‘Oh, yes you do.’ She turned from him and went into the kitchen, feeling somehow unsettled. It was as if this milestone in her son’s life was a turning point in her own and yet she could not see how that could be. Tatty came down in her dressing gown, rubbing sleep from her eyes, and Lydia left them helping themselves to breakfast and went up to her room, where she sat on the edge of her unmade bed and contemplated her reflection in the mirror on her wardrobe door. She was forty-five years old, there was grey in her hair, and yet inside she felt no older than the twenty-one-year-old who had danced with Alex, ignorant of what lay ahead. How happy she had been. And how foolish.

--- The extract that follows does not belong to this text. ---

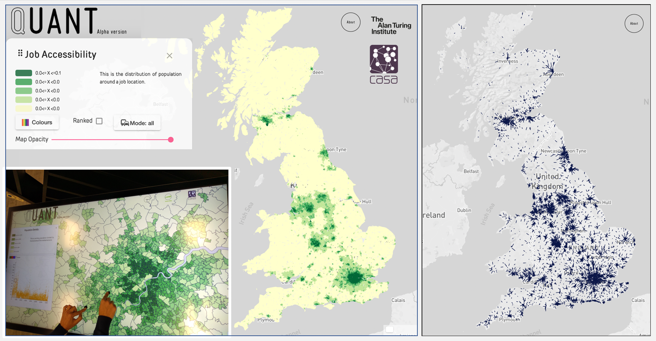Click the Inverness label on flow map
Screen dimensions: 656x341
tap(507, 61)
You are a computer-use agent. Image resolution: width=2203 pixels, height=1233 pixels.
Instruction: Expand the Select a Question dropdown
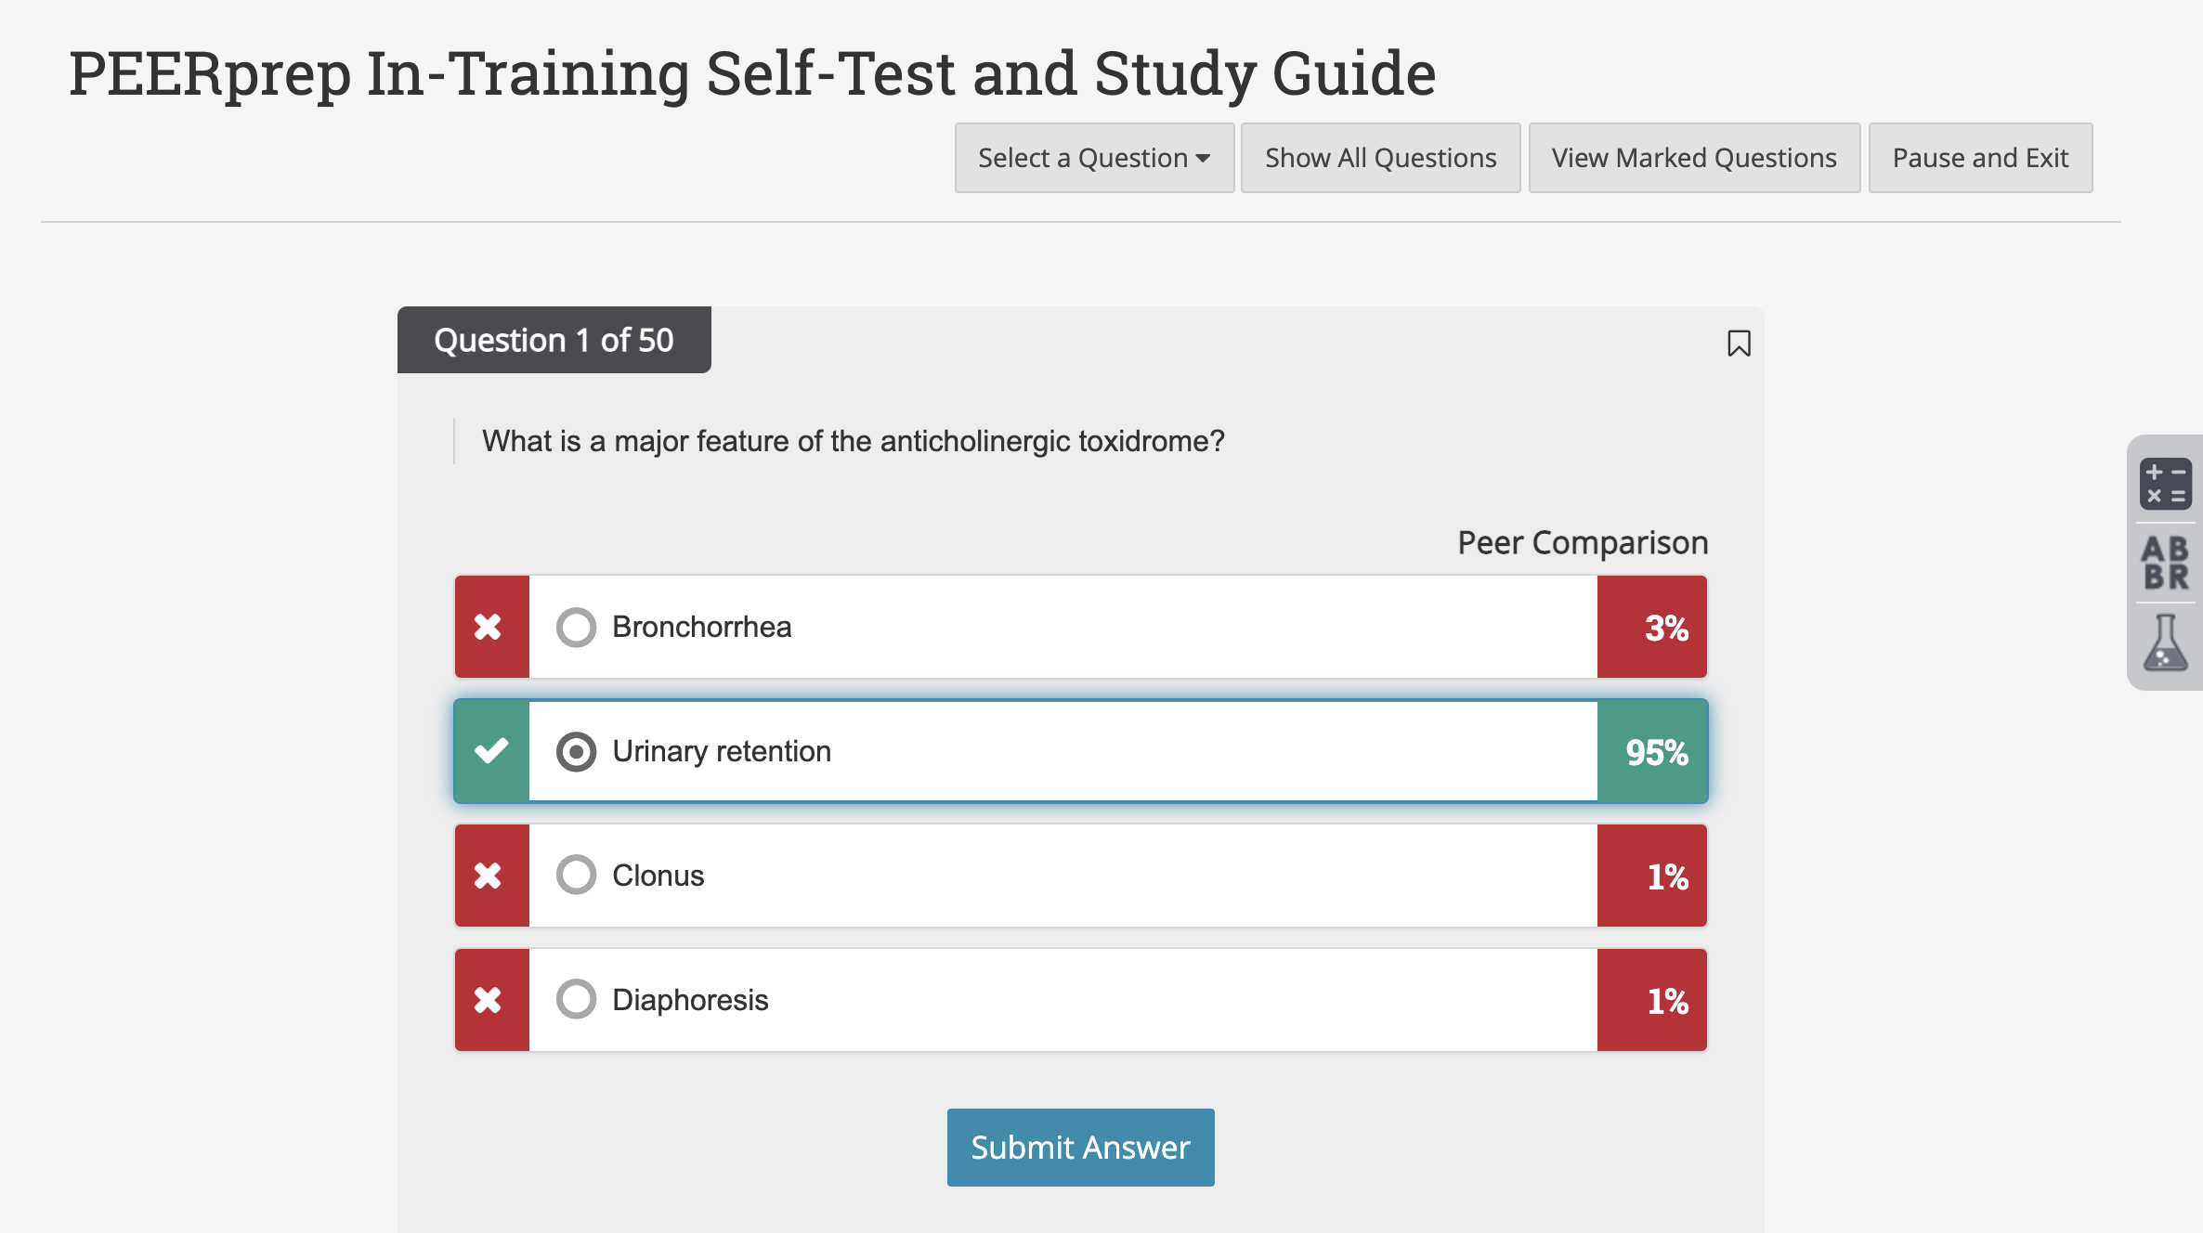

Suddenly making up her mind, she made the bed, put a light jacket over her cotton dress and left the house. She picked up some stale bread from the kitchen and walked down to the lake, where she stood breaking it up and throwing it to the mallards. In her mind she was the four-year-old refugee again – lost, bewildered, afraid. As clearly as if it had been yesterday, she heard Alex speaking in his half-broken voice. ‘Try not to be sad.’

‘I cannot help it.’

‘No, I suppose not. But you are a great deal better off than a lot of Russian émigrés. They are finding life in England hard, not speaking English and needing to work. Be thankful.’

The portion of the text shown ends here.